After Amherst, Bill enjoyed success as a banker in New York City, but decided he needed a change of direction that would contribute to social progress in this country. He was accepted by Yale for its doctoral program under C. Vann Woodward, one of the primary academic leaders of the civil rights movement. Bill followed Woodward’s footsteps in a most distinguished way, promoting black studies with vigor and much success. Bill stayed on at Yale for four years after receiving his doctorate, during which time he taught Henry Louis Gates Jr., the great Harvard scholar.
After Yale, Bill became dean of Mount Holyoke College, where his combined academic and financial background was important during a difficult transition in the college’s management.
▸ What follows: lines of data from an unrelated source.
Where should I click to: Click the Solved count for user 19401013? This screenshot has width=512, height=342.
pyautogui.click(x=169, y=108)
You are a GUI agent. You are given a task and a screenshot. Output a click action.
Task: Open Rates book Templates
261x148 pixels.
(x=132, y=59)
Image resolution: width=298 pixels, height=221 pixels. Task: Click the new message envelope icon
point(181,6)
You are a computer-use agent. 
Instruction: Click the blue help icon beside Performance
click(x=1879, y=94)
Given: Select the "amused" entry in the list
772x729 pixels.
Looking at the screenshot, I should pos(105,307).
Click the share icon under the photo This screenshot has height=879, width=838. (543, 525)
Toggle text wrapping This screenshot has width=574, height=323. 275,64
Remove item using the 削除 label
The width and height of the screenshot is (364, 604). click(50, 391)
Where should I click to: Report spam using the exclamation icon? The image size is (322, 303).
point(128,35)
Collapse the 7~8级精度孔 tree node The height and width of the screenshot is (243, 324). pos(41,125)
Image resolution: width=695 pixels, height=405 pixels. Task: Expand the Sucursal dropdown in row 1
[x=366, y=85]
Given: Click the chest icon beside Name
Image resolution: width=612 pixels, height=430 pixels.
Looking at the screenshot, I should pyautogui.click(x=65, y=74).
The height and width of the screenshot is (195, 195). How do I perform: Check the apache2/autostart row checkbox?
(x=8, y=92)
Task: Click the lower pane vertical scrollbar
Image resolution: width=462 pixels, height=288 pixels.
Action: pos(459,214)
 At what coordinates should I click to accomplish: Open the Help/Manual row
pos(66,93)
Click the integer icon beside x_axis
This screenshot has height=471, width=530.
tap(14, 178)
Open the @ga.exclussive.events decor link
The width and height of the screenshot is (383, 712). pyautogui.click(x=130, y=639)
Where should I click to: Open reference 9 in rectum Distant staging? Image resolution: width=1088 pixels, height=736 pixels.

He also became an outstanding professor in its history department. His seminal biography of Ulysses S. Grant won Bill a Pulitzer Prize as well as an honorary doctorate from Amherst.
After 16 years at Mount Holyoke, Bill left for the University of Georgia, where he taught for a little more than a decade. Retiring from active academic life, he became a fellow at the Harvard Radcliffe Institute and a scholar at Harvard’s African-American Studies Institute.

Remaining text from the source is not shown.